# WHAT TO WORK ON
Set down the entries below exactly; drop the pictures.

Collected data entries
*** Begin section ***
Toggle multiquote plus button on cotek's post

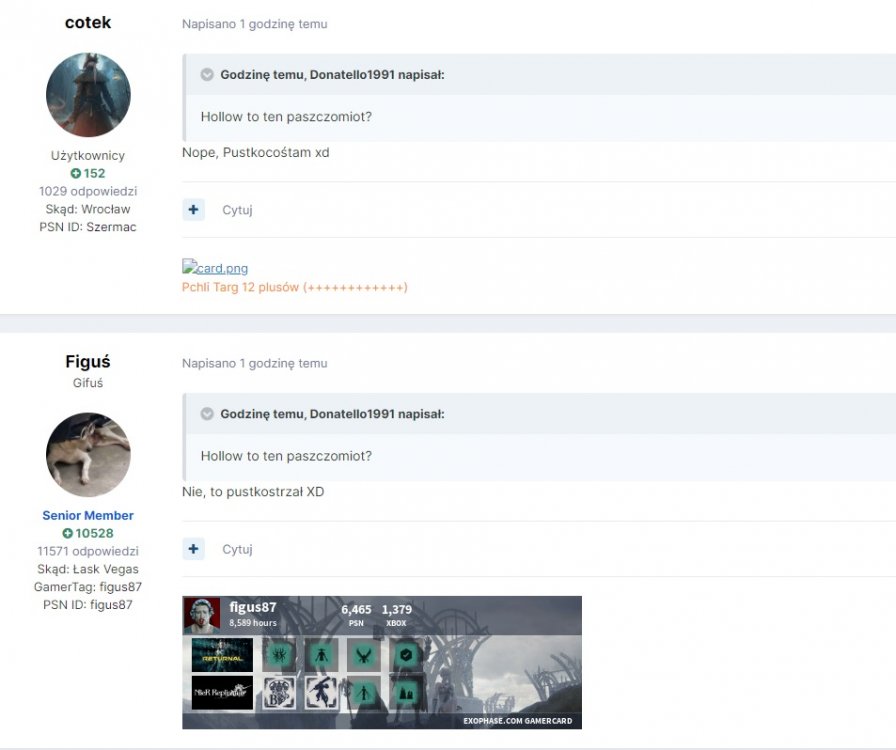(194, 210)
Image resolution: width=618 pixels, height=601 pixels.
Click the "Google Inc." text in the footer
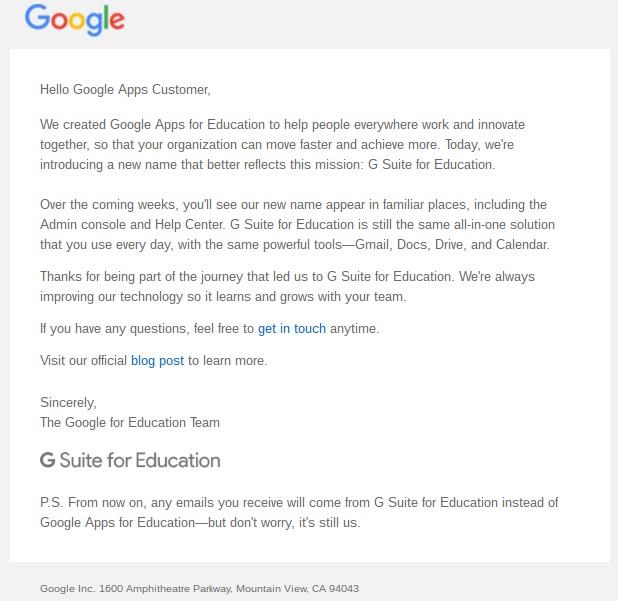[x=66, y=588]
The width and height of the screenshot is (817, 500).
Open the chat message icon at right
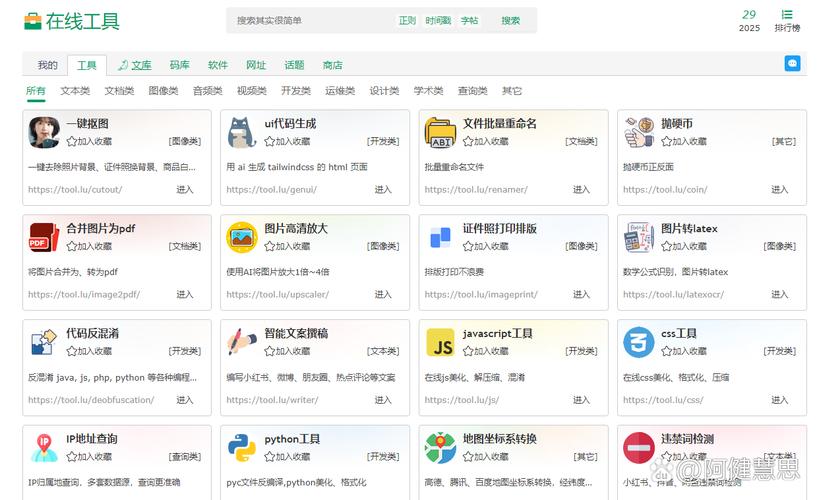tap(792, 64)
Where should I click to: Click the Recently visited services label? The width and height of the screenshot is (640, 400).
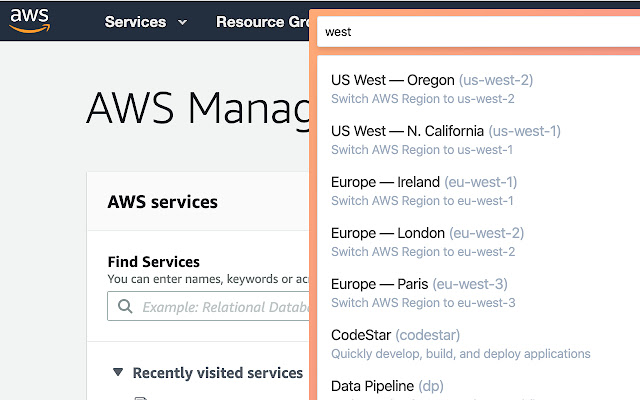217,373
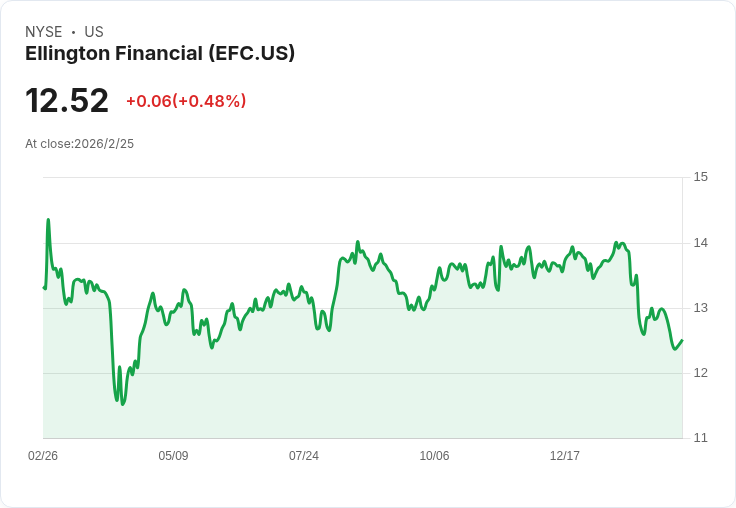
*** End section ***
# REPLY
Toggle multiquote plus button on cotek's post

(194, 210)
Image resolution: width=618 pixels, height=601 pixels.
Click the "Google Inc." text in the footer
[x=66, y=588]
The width and height of the screenshot is (817, 500).
Open the chat message icon at right
tap(792, 64)
Where should I click to: Click the Recently visited services label? The width and height of the screenshot is (640, 400).
217,373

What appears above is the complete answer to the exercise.